▶ **Data records**:
■ ■ ■ ■ ■

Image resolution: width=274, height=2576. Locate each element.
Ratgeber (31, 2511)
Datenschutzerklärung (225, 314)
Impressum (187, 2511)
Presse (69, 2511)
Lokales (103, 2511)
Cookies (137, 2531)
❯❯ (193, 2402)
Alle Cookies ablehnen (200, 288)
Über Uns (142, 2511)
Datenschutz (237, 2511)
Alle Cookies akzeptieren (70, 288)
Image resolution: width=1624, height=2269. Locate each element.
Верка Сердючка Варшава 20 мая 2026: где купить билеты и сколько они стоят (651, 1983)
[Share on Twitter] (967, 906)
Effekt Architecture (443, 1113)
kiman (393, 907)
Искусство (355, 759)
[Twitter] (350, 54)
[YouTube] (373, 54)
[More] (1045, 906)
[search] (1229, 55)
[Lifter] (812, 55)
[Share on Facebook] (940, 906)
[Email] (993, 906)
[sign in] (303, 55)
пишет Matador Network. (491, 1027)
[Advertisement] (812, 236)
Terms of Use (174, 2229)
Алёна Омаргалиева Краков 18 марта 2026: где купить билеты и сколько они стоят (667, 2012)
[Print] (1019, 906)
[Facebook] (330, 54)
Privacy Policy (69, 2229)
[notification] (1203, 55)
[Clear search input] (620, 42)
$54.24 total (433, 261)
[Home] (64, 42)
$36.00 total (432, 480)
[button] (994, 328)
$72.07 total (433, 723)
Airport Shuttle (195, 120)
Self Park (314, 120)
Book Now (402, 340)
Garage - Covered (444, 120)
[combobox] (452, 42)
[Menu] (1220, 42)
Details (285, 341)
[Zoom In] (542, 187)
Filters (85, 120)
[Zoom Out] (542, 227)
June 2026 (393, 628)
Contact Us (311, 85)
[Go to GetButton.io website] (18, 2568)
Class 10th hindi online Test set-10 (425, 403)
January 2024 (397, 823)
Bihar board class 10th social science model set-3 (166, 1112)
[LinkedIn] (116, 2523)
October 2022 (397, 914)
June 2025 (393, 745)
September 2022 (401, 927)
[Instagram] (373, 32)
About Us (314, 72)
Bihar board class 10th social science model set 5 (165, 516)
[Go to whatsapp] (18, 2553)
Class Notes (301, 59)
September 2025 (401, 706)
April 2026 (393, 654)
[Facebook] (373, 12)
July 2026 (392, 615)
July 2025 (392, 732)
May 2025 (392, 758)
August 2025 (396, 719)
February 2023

■ ■ ■ ■ ■

Please write the data above out again, exactly the same.

Image resolution: width=274, height=2576. Locate each element.
Ratgeber (31, 2511)
Datenschutzerklärung (225, 314)
Impressum (187, 2511)
Presse (69, 2511)
Lokales (103, 2511)
Cookies (137, 2531)
❯❯ (193, 2402)
Alle Cookies ablehnen (200, 288)
Über Uns (142, 2511)
Datenschutz (237, 2511)
Alle Cookies akzeptieren (70, 288)
Image resolution: width=1624, height=2269. Locate each element.
Верка Сердючка Варшава 20 мая 2026: где купить билеты и сколько они стоят (651, 1983)
[Share on Twitter] (967, 906)
Effekt Architecture (443, 1113)
kiman (393, 907)
Искусство (355, 759)
[Twitter] (350, 54)
[YouTube] (373, 54)
[More] (1045, 906)
[search] (1229, 55)
[Lifter] (812, 55)
[Share on Facebook] (940, 906)
[Email] (993, 906)
[sign in] (303, 55)
пишет Matador Network. (491, 1027)
[Advertisement] (812, 236)
Terms of Use (174, 2229)
Алёна Омаргалиева Краков 18 марта 2026: где купить билеты и сколько они стоят (667, 2012)
[Print] (1019, 906)
[Facebook] (330, 54)
Privacy Policy (69, 2229)
[notification] (1203, 55)
[Clear search input] (620, 42)
$54.24 total (433, 261)
[Home] (64, 42)
$36.00 total (432, 480)
[button] (994, 328)
$72.07 total (433, 723)
Airport Shuttle (195, 120)
Self Park (314, 120)
Book Now (402, 340)
Garage - Covered (444, 120)
[combobox] (452, 42)
[Menu] (1220, 42)
Details (285, 341)
[Zoom In] (542, 187)
Filters (85, 120)
[Zoom Out] (542, 227)
June 2026 (393, 628)
Contact Us (311, 85)
[Go to GetButton.io website] (18, 2568)
Class 10th hindi online Test set-10 (425, 403)
January 2024 (397, 823)
Bihar board class 10th social science model set-3 (166, 1112)
[LinkedIn] (116, 2523)
October 2022 (397, 914)
June 2025 (393, 745)
September 2022 (401, 927)
[Instagram] (373, 32)
About Us (314, 72)
Bihar board class 10th social science model set 5 (165, 516)
[Go to whatsapp] (18, 2553)
Class Notes (301, 59)
September 2025 (401, 706)
April 2026 (393, 654)
[Facebook] (373, 12)
July 2026 (392, 615)
July 2025 (392, 732)
May 2025 (392, 758)
August 2025 (396, 719)
February 2023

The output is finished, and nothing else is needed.